The results, announced after market close Wednesday, had an immediate negative impact on the system’s shares, which plummeted by more than 40% within the hour. The price is now hovering around a mid-30% decline during the following day's trading.
Hingtgen and Chief Financial Officer Kevin Hammons characterized the decline as a blend of less-than-expected non-COVID volumes, persistently high labor pressures and lower per-admission revenues.
The latter of these came from a less favorable payer mix, generally lower acuity patients and the ongoing shift from inpatient to outpatient care for patients who formerly required high-intensity, but brief, hospital care, they said.
Additionally, the executives cast much of the earnings blame on two "outlier" markets that had particularly rough quarters. These two markets are not among the company's larger presences and saw especially high contract labor expenses.
“In a more normal operating environment, the impact of underperforming markets in any given quarter is typically absorbed by stronger growth and performance in other markets," Hingtgen said. "This year, even in higher-performing growth markets, elevated labor cost have resulted in lower net revenue conversion rates."
CHS is potentially looking at cutting low-performing service lines in these two markets, the executives said. They also stressed that the trajectory of these two markets do not apply to the long-term health of CHS' dozens of other markets, which they said have continually received investments through the pandemic in order to recapture deferred care the company believes is still on the horizon.
Net operating revenue for the most recent quarter landed just over $2.9 billion, according to the system, representing a 2.4% year-over-year decline that again fell below the market’s expectation of $3.1 billion. Same-store net operating revenues decreased by 2.6% year over year.

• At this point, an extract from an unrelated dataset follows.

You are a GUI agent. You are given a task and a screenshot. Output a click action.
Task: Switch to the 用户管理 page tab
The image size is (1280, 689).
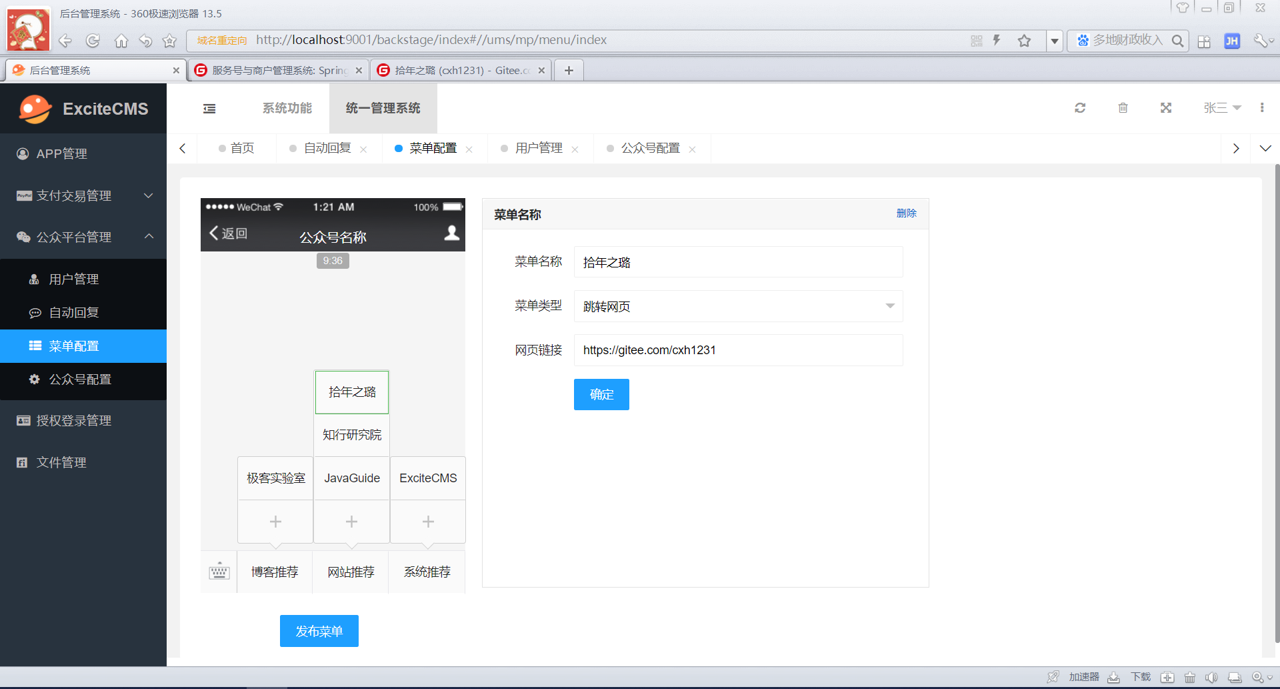[539, 148]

CHS saw a 3.4% total decline in admissions and a 0.4% dip in adjusted admissions compared to the prior year’s second quarter, according to the results. On a same-store basis, those numbers worsened to a 3.5% total decline and a 0.5% adjusted decline.
COVID volumes during the quarter declined to 2% of total admissions, under the 3% of the prior year's second quarter and well below the first quarter of 2022's 12%.
These cases tended to be lower acuity and less resource intensive than in prior quarters, Hingtgen said. However, non-COVID patients did not return to fill the gap with the back half of the quarter in particular seeing lower-than-expected returning volumes, he said.
Second-quarter operating costs and expenses increased year over year from $2.69 billion to $2.82 billion, CHS reported, with much of the gain coming from labor expenses.
Hammons said average hourly labor rates at the system rose 8.5% year over year. Since the previous quarter, CHS saw its average rates decline by 40 basis points, he said, and the company expects labor inflation to be "relatively flat" through the remainder of the year.
Contract labor ran CHS $150 million during the most recent quarter, roughly triple what it had spent during the same time last year. The company also saw a lighter decline than expected from the $190 million of Q1 2022, and now expects moderation at a slower pace than it had hoped earlier in the year.
The chain noted adjusted earnings before interest, taxes, depreciation and amortization of $253 million for the quarter, which included $8 million of pandemic relief funds.
To counteract the volume, revenue, labor and inflation challenges, Hingtgen said in a statement that the organization is “accelerating strategic growth opportunities in key markets, aggressively working to recruit and retain permanent staff to replace contract labor, achieving incremental expense reductions, and leveraging our centralized resources to achieve improved results.
“Over the past several quarters, we have made strategic investments in our markets, and we continue to believe we are well-positioned to meet healthcare demand and take market share as patient volumes return. We are committed to intense operational execution, and we remain confident that our strategies will deliver long-term growth and value,” he said.
CHS also wrapped up the divestiture of one of its hospitals July 1 but received the proceeds at a preliminary closing during the most recent quarter.
CHS reported fiscal 2021 net operating revenues of $12.37 billion and net income attributable to stockholders of $230 million, the latter of which was less than half of the prior year’s gain.
Like other systems, a COVID surge hit CHS hard during the opening quarter of 2022 and led to a narrow $1 million loss despite $3.1 billion in net operating revenues.